Solution. Staff explored various electronic resources to deliver its safety orientation video, facility EH&S rules (Fig 1), and NERC CIP compliance protocols to personnel arriving onsite. Critical quality features included the following: (1) ease of use for the end user and administrator, (2) ability to edit content as needed going forward, (3) compatibility with mobile phone use, and (4) ability to electronically verify completion.

Microsoft Office 365’s Forms program was the solution selected. It has the ability to e-mail contractors/vendors a message with an optional QR code and/or forms.office.com hyperlink.

Use of a mobile device and QR code allows quick navigation and orientation, and completion of required tasks. A hyperlink also is provided for PC use. Once the user receives the e-mail and accesses the form using either the QR code or link, he or she is able to review a customizable and site-specific embedded SharePoint link to the site’s 7-min orientation video (Fig 2).

There also are several easily navigable electronic forms to review and verify completion.

Once the video has been watched and the form completed, the user initials the electronic form and submits it to the site’s EH&S manager. From there, data are compiled in a user-friendly electronic database for staff to review and to track the completion status of contractors. Electronic timing of form completion identifies potential attempts at subversion of the orientation process.

Results. The Office 365 Forms program has been tested by several employees and found effective and easy to use. Having the ability to watch the video and review and submit the electronic form from a mobile device provides contractors a user-friendly method for completing site orientation from outside the plant prior to arriving for the Newington outage.

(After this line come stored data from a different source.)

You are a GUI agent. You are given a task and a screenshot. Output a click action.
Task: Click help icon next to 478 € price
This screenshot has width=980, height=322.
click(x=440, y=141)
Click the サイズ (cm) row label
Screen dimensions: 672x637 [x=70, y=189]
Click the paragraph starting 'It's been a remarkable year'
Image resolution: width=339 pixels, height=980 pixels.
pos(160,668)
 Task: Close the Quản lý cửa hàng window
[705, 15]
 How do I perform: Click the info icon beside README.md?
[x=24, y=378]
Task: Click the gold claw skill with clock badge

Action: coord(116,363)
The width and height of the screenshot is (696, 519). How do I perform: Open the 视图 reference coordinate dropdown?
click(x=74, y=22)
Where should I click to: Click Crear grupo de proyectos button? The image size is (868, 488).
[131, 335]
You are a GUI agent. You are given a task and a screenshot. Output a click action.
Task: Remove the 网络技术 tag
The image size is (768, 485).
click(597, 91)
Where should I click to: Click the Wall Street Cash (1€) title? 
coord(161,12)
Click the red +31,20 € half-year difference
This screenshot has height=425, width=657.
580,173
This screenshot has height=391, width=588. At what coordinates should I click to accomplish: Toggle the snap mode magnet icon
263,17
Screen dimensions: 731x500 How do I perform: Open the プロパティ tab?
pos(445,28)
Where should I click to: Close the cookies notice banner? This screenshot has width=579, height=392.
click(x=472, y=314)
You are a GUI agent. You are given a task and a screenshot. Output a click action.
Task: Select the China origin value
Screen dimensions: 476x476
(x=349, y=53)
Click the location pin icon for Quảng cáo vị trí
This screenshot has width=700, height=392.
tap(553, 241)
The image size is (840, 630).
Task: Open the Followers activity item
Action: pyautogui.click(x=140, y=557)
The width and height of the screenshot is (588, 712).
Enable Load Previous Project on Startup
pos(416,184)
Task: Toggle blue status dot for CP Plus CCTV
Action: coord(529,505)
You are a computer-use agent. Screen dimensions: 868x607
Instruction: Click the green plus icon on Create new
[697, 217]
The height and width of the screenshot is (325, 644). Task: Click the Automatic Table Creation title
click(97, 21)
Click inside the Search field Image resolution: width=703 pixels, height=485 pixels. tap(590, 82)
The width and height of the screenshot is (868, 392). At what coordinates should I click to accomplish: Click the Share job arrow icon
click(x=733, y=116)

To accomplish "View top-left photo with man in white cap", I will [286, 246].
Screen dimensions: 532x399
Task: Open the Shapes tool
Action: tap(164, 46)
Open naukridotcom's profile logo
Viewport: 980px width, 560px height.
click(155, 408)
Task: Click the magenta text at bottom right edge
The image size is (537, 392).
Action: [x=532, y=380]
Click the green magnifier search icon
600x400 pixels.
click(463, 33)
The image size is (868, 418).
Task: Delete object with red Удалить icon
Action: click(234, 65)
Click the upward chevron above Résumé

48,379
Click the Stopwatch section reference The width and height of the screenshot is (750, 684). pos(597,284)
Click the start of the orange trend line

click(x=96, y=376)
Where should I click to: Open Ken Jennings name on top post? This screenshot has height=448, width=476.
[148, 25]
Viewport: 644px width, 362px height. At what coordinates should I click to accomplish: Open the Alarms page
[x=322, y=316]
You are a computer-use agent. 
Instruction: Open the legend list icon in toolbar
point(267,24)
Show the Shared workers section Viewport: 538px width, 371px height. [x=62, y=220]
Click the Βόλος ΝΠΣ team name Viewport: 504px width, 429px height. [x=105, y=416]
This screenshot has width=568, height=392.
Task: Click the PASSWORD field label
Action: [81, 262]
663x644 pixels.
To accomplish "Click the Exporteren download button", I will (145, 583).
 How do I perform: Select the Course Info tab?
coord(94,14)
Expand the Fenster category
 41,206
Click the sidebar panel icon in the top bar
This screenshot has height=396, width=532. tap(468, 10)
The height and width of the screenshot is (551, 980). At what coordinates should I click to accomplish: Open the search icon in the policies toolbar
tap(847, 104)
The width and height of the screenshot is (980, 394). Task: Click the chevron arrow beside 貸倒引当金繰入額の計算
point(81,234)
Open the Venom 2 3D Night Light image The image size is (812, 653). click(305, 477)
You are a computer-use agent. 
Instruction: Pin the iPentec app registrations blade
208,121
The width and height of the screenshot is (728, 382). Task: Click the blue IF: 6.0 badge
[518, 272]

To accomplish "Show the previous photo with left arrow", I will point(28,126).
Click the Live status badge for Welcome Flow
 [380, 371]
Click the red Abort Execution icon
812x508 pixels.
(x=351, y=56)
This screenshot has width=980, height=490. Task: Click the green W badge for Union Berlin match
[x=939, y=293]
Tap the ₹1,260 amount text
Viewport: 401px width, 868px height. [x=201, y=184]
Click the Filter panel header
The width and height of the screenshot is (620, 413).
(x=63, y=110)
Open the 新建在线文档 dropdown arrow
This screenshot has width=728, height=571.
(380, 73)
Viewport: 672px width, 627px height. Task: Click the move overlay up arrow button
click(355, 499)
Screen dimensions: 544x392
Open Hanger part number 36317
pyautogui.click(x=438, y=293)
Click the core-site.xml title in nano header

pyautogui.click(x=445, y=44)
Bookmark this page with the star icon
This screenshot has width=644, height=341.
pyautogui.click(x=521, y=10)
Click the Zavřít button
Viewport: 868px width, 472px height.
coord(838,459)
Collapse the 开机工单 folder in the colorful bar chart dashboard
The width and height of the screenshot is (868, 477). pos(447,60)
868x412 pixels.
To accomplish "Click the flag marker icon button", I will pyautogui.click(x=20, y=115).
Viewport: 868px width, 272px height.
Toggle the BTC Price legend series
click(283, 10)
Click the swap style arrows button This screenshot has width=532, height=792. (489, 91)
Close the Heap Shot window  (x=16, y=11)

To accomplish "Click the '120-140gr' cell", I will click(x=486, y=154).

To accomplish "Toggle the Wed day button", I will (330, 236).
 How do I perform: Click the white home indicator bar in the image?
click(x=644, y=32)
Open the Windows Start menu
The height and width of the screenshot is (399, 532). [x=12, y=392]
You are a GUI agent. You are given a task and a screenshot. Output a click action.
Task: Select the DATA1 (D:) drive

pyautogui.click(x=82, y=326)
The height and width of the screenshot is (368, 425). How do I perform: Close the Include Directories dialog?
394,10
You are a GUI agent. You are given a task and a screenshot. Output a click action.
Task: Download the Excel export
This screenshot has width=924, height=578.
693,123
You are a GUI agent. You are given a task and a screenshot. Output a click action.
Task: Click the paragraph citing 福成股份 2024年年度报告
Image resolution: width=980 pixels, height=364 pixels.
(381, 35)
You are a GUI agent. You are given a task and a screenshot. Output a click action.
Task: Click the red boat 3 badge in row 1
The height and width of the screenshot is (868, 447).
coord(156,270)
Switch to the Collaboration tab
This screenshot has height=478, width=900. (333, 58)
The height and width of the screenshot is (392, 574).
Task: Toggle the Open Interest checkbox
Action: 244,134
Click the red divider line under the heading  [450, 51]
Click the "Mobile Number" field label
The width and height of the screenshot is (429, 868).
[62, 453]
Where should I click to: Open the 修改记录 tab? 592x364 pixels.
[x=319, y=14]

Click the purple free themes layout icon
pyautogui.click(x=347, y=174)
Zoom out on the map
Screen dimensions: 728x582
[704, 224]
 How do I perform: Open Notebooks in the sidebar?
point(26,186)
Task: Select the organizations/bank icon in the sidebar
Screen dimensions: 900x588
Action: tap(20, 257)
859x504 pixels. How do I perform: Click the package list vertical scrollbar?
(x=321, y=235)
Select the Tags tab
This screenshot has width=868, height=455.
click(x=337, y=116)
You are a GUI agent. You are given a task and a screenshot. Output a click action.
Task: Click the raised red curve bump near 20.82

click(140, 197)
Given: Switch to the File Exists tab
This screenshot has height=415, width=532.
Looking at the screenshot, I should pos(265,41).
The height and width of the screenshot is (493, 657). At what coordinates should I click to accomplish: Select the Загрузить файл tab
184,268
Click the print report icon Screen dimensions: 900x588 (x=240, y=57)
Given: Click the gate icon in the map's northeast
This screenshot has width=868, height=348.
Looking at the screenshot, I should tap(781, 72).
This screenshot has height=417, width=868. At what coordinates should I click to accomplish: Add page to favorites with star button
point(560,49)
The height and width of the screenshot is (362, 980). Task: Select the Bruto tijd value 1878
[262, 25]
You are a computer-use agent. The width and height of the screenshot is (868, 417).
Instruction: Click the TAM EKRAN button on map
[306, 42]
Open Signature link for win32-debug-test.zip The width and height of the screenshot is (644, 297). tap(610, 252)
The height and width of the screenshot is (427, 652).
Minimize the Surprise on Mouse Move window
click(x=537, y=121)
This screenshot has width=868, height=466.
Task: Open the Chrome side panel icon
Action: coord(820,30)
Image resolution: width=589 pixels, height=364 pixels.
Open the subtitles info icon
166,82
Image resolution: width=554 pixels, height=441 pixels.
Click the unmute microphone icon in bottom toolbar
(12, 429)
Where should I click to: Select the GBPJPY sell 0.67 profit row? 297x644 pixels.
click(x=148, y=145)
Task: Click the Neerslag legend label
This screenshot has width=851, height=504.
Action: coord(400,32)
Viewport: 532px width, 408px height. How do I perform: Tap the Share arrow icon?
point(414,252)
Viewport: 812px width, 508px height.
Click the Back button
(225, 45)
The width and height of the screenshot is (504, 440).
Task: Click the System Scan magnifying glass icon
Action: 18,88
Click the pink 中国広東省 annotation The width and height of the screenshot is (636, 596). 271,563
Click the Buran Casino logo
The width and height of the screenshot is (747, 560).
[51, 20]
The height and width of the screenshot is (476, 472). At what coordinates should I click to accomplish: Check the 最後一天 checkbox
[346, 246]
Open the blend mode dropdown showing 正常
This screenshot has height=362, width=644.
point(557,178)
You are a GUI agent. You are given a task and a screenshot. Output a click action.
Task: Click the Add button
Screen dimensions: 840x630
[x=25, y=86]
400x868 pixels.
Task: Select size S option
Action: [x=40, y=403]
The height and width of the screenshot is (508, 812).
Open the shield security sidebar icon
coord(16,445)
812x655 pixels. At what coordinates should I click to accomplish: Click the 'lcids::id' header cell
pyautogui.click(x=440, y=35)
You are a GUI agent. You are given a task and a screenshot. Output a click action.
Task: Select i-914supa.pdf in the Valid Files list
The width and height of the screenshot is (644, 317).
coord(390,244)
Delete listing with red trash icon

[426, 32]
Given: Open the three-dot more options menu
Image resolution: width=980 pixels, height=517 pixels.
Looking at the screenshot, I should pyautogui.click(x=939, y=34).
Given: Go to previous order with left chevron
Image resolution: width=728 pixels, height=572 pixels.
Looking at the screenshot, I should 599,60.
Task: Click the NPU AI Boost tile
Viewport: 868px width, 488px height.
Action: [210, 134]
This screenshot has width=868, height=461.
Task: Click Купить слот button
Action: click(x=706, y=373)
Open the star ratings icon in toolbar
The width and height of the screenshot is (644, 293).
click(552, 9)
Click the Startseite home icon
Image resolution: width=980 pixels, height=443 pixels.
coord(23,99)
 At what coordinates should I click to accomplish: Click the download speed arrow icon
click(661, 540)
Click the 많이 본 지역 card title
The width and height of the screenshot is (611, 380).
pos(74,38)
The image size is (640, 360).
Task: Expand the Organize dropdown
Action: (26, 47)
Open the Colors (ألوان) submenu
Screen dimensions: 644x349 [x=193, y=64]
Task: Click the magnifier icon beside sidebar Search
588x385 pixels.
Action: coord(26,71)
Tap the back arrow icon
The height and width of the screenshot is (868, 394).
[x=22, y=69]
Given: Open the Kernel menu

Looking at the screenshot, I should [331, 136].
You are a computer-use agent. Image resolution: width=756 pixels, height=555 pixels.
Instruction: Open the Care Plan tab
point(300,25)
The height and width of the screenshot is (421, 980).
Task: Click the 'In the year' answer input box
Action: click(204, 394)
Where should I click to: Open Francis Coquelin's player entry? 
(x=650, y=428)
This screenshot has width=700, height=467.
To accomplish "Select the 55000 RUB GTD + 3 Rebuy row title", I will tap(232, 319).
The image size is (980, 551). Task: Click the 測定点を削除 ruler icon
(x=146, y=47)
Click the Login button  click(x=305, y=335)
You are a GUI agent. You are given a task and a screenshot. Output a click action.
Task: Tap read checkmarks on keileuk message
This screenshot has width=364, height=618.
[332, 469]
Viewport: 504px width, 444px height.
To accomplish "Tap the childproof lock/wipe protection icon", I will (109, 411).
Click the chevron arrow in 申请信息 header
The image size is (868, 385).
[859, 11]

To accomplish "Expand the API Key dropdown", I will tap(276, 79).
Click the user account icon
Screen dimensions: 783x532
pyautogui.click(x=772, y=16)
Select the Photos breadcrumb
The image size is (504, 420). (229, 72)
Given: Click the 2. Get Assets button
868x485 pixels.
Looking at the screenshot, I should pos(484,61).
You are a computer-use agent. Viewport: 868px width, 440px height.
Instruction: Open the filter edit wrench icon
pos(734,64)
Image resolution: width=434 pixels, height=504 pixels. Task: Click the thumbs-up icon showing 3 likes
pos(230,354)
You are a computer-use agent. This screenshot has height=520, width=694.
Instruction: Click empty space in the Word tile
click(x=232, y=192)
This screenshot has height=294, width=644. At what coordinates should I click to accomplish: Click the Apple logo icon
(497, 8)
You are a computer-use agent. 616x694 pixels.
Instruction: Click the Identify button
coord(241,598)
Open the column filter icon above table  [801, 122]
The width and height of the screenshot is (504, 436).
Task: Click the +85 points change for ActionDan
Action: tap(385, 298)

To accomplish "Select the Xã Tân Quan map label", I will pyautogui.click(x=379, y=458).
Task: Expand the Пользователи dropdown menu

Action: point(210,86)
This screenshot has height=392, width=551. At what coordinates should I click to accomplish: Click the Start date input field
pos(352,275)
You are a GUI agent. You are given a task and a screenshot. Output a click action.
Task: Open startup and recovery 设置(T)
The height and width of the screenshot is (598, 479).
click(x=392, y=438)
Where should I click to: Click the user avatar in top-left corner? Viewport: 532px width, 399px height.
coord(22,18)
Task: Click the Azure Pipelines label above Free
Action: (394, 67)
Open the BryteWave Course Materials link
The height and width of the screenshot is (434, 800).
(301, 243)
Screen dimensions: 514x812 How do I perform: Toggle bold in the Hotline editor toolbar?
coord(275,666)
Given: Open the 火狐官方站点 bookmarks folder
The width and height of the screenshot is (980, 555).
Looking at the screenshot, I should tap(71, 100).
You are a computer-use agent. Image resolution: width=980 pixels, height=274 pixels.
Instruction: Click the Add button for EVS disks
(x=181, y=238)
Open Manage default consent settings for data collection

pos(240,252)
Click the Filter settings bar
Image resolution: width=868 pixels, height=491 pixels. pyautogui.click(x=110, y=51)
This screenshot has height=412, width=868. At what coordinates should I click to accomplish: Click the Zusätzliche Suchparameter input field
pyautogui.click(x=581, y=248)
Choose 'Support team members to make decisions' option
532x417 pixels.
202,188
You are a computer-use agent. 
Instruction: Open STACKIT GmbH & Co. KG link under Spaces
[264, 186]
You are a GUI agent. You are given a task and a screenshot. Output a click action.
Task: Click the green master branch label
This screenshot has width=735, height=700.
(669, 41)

Plus, electronic submission frees up significant paper resources and filing requirements.

Also, headcounts onsite in contractor orientation workspaces are reduced to those infrequent occurrences where electronic submission was not feasible ahead of time. When prequalified contractor personnel arrive onsite, they immediately report to the specified Point of Contact (POC) and receive their orientation-completion hardhat stickers.

The POC is able to quickly review orientation completion status in the electronic repository and directly answer any questions relevant to the training in the context of the contractor’s work scope.

In sum, investment in electronically facilitated site orientation saves resources and time and the efficiency of contractor safety- and compliance-training certification.

Project participant:

John Pierce

Upgrade to boiler-water sample panel helps ensure proper chemistry

Challenge. EPC engineers integrated a firetube boiler into the design Essential Power Newington for use during cold-plant startups to provide steam for turbine seals and HRSG sparging. The auxiliary steam system includes a deaerator supplied with cold demineralized-water makeup. Aux boiler use for HRSG sparging has increased as the plant moved from its original baseload operating profile to more of a seasonal peaking operation.

Sparging can be necessary for days at a time, or longer, depending on market dynamics and ambient temperature. Treatment chemicals are added via small electronic metering pumps. Chemical-pump stroke rates are adjusted manually based on grab-sample analysis in the water lab by an auxiliary plant operator. The original construction did not include any continuous analyzers to ensure proper control of boiler-water chemistry.

Solution. Site personnel reviewed water-chemistry key parameters for the low-pressure firetube boiler, selecting these three characteristics for continuous measurement: blowdown pH and conductivity, and feedwater dissolved oxygen. Staff then worked with a vendor to design a sample panel to measure the three variables using sampling equipment currently used onsite in the HRSG sampling system (Fig 3).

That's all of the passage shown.